**Stated exercise:**
Convert everything in the material from the line containing "Increase figure size with stepper up arrow" down to the line containing "coord(354,100)" into a Markdown table with two columns: Row, holding a running number, and Line, holding the line itself. Leave out any blank lines.

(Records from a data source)
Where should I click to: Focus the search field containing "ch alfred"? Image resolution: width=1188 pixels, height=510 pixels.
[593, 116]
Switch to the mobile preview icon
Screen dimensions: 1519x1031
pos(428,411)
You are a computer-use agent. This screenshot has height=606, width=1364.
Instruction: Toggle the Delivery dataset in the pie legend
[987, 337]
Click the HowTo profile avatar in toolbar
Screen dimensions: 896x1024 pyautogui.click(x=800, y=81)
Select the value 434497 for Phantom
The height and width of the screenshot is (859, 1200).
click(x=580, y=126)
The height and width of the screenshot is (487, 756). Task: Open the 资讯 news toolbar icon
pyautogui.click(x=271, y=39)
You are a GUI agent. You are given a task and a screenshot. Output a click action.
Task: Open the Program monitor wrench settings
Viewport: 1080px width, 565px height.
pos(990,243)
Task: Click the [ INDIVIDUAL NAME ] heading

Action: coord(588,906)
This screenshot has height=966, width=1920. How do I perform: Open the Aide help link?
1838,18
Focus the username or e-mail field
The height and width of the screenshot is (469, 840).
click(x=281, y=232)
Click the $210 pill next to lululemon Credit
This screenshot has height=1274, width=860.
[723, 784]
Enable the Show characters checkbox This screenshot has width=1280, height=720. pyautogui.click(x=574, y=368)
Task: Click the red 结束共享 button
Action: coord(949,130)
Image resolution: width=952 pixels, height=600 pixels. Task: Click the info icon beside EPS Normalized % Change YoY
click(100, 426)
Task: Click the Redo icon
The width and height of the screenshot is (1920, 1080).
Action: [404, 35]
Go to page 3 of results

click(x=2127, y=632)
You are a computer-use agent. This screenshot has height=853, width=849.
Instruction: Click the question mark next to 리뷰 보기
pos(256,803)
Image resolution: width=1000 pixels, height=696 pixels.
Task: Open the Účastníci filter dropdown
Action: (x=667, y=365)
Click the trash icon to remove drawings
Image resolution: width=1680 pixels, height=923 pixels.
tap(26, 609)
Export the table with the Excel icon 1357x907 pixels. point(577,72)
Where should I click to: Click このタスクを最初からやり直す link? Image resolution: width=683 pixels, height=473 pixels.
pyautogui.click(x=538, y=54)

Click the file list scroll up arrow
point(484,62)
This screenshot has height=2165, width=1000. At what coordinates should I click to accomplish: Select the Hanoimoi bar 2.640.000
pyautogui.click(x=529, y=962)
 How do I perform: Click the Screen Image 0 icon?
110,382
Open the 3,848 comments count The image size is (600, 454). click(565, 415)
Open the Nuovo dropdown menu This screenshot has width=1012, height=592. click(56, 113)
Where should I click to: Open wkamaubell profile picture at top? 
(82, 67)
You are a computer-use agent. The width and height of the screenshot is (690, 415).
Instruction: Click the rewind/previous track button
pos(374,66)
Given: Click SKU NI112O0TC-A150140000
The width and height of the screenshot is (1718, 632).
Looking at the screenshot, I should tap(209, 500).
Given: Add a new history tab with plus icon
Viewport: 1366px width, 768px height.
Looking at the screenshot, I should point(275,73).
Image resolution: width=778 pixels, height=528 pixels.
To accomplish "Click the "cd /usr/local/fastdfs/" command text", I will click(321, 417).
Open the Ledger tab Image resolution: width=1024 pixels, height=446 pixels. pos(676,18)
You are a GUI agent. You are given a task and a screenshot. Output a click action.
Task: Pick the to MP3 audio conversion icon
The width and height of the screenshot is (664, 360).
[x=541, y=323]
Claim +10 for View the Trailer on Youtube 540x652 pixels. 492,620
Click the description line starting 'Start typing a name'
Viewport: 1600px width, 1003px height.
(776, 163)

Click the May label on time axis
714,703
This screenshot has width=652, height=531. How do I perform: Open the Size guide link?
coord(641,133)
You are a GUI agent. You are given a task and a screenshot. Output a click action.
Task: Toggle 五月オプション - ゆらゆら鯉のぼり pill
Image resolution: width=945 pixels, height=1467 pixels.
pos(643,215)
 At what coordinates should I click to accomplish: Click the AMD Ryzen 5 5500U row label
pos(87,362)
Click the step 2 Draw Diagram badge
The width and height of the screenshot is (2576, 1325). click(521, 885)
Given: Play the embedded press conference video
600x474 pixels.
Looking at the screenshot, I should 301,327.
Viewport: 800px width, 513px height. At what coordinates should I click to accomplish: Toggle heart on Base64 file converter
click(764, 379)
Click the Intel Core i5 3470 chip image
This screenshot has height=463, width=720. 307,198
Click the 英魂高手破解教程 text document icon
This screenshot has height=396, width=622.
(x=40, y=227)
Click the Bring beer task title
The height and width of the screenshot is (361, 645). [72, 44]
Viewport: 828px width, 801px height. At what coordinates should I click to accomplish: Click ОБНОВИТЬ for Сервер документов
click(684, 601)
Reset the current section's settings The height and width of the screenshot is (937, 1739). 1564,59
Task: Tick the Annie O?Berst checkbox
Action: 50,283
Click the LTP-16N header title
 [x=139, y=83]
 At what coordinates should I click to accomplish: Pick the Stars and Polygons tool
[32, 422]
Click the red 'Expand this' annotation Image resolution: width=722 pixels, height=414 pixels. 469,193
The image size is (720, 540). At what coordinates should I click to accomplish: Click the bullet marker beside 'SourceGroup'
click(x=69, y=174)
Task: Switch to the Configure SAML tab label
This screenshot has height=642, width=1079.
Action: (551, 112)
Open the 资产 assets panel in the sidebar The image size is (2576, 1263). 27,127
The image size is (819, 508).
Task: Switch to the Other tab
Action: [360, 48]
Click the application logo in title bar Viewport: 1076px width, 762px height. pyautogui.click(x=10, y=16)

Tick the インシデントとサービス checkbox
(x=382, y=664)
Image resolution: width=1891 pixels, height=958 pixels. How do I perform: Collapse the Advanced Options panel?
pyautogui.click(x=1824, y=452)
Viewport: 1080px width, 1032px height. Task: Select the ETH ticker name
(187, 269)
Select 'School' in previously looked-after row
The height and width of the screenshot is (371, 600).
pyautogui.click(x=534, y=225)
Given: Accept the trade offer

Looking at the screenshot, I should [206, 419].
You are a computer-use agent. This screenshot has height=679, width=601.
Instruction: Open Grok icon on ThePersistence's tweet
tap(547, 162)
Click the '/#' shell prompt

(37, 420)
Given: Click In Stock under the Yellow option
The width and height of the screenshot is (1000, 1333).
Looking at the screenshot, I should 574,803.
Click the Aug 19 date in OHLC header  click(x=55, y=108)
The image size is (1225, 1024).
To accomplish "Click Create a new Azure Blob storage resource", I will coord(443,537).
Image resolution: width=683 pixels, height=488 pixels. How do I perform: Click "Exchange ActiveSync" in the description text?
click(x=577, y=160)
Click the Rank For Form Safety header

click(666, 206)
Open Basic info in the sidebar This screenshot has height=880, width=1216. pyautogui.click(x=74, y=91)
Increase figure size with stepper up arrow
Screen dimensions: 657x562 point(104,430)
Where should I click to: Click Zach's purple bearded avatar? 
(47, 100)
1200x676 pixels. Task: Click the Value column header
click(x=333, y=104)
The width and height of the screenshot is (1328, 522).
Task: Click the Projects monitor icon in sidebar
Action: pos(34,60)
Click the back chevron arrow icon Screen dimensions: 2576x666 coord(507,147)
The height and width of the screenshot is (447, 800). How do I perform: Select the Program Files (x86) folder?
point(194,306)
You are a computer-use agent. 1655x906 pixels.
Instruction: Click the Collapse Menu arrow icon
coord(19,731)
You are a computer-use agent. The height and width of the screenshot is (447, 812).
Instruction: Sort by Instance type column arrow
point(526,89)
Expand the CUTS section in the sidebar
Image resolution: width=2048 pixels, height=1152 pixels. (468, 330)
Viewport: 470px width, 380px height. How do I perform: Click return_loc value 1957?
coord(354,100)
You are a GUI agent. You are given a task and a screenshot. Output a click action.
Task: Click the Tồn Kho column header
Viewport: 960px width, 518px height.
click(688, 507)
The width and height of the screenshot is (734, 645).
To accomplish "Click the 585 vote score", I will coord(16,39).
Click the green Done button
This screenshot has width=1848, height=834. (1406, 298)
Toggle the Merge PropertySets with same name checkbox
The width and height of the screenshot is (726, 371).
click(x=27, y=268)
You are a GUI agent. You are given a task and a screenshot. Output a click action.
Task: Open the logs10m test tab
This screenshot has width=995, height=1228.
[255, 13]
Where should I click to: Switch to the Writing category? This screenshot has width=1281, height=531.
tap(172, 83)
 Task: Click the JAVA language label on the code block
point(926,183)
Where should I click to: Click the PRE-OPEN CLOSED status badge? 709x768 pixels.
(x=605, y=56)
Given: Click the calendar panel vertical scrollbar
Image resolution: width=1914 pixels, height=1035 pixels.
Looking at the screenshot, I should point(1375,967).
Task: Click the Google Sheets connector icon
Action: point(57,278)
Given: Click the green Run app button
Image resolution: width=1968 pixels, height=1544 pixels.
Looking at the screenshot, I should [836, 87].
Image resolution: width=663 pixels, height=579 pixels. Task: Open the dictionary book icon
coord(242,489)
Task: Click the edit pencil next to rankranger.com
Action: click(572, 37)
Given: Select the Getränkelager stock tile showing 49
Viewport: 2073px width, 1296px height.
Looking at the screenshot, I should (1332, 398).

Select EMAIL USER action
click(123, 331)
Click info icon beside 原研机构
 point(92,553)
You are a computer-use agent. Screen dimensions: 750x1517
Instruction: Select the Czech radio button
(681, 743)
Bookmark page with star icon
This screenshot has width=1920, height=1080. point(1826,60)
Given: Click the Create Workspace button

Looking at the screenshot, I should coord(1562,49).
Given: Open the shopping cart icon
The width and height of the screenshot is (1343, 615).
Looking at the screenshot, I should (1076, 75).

**Answer for this exercise:**
| Row | Line |
|---|---|
| 1 | Increase figure size with stepper up arrow |
| 2 | Screen dimensions: 657x562 point(104,430) |
| 3 | Where should I click to: Click Zach's purple bearded avatar?  |
| 4 | (47, 100) |
| 5 | 1200x676 pixels. Task: Click the Value column header |
| 6 | click(x=333, y=104) |
| 7 | The width and height of the screenshot is (1328, 522). |
| 8 | Task: Click the Projects monitor icon in sidebar |
| 9 | Action: pos(34,60) |
| 10 | Click the back chevron arrow icon Screen dimensions: 2576x666 coord(507,147) |
| 11 | The height and width of the screenshot is (447, 800). How do I perform: Select the Program Files (x86) folder? |
| 12 | point(194,306) |
| 13 | You are a computer-use agent. 1655x906 pixels. |
| 14 | Instruction: Click the Collapse Menu arrow icon |
| 15 | coord(19,731) |
| 16 | You are a computer-use agent. The height and width of the screenshot is (447, 812). |
| 17 | Instruction: Sort by Instance type column arrow |
| 18 | point(526,89) |
| 19 | Expand the CUTS section in the sidebar |
| 20 | Image resolution: width=2048 pixels, height=1152 pixels. (468, 330) |
| 21 | Viewport: 470px width, 380px height. How do I perform: Click return_loc value 1957? |
| 22 | coord(354,100) |